Wade Wilson: Deadpool #6 brings in the Badpools, and yes, that name sounds exactly like the kind of thing Deadpool collectors are obligated to take seriously while everyone else rolls their eyes and then asks for a copy once it matters. Deadpool speculation is its own strange market ecosystem. The character has enough popularity to make minor additions move quickly, but he also has enough parody, alternate versions, jokes, clones, fake-outs, and identity chaos that collectors have to be careful. Not every Deadpool-adjacent introduction becomes relevant. Some disappear into the glorious swamp of mercenary absurdity. Others become surprisingly sticky because the character concept is visually easy to market, cosplay-friendly, adaptable, or just ridiculous enough to survive. The Badpools entering the scene gives this issue a new-character or new-group angle, and that is the central reason it makes the Top 5 New Comics This Week. Benjamin Percy has been steering both Deadpool and Punisher material, which creates an interesting creator continuity across two of Marvel’s more violent corners this week. Alex Lins stepping in on art gives this issue a different visual identity, and that can matter when the market later tries to identify the earliest appearance of a new group. Collectors should approach this one with measured speculation. The smart play is not pretending every new Deadpool-related character becomes the next major breakout. The smart play is recognizing that Deadpool’s world has a history of oddball additions gaining attention because the character’s fanbase is unusually responsive to new variants of the core concept. If the Badpools are treated as more than a one-issue gag, Wade Wilson: Deadpool #6 becomes a cleaner book to track. If they vanish, then congratulations, collectors still own another strange Deadpool issue, which is basically the character’s publishing model with staples.
Punisher #6
Creators: Benjamin Percy, writer; José Luis Soares Pinto, artist; Oren Junior, inker; David Marquez, cover artist.

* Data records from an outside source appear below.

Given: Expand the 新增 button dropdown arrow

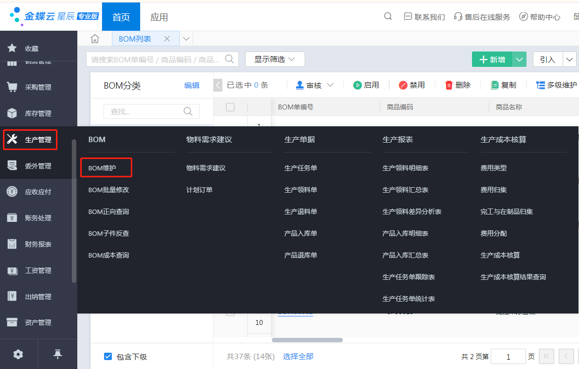Looking at the screenshot, I should coord(519,59).
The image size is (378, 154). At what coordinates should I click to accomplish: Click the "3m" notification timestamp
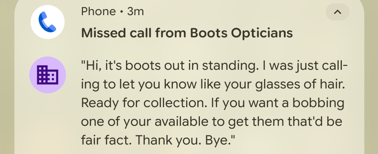click(x=136, y=12)
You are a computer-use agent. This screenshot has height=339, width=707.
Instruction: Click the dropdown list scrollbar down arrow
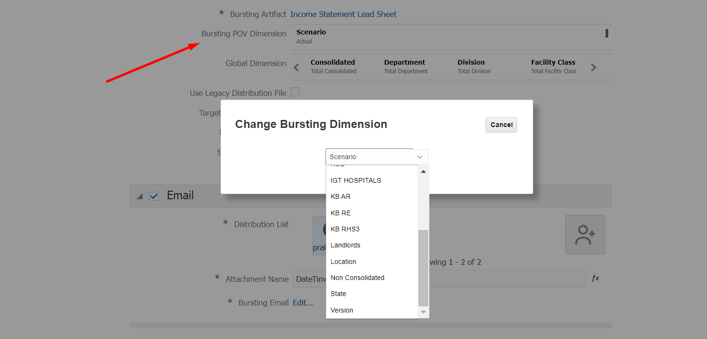coord(423,312)
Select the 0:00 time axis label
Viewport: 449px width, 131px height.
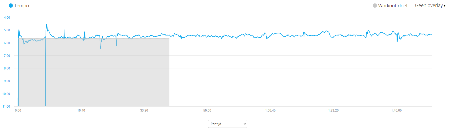(18, 110)
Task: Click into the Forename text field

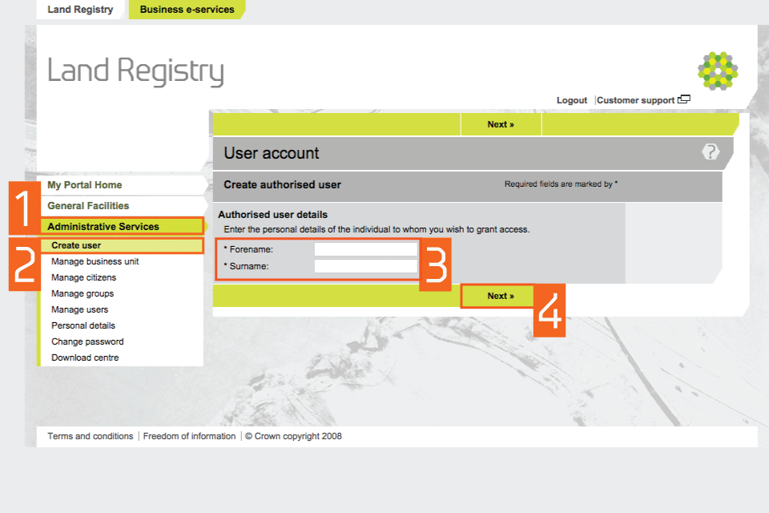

Punisher #6 deserves its own spot because the standard issue has a direct story-key angle separate from the Clayton Crain Knullbuster first appearance cover. This is where collectors need to separate cover speculation from interior narrative speculation. Punisher #6 brings a much stronger collector angle than simply being another chapter in Frank Castle’s latest warpath, because this issue introduces the new villain Collateral Damage inside the comic, giving collectors a legitimate first appearance to track from the interior story itself. That already puts the book on the radar. A new Punisher villain with a name like Collateral Damage is not exactly subtle, but subtlety has never been the strongest selling point in Frank Castle’s neighborhood anyway. The more important speculative detail is that this new villain does not only debut inside Punisher #6. Collateral Damage also makes his cover debut on a first appearance variant cover tied to the same issue, creating two collectible lanes for the same character introduction. That is where this one gets more interesting for collectors who actually pay attention to the difference between an interior first appearance and a first appearance cover.
For Punisher collectors, this is exactly the type of detail worth filing correctly now. Frank Castle has gone through a small army of enemies over the decades, and many of them have not exactly become household names unless that household has a very intense back-issue filing system. Still, new villains connected to major Marvel characters always deserve attention when the introduction is this clearly positioned. Collateral Damage arrives with a brutal name, a physical design hook, and a rage-fueled concept that fits the Punisher world without needing much explanation. The fact that Marvel also has a first appearance variant cover for the character gives the market something additional to chase, debate, and possibly separate later. Collectors may want the regular issue for the interior first appearance. Cover-focused collectors may want the variant for the first cover appearance. Completionists will probably want both.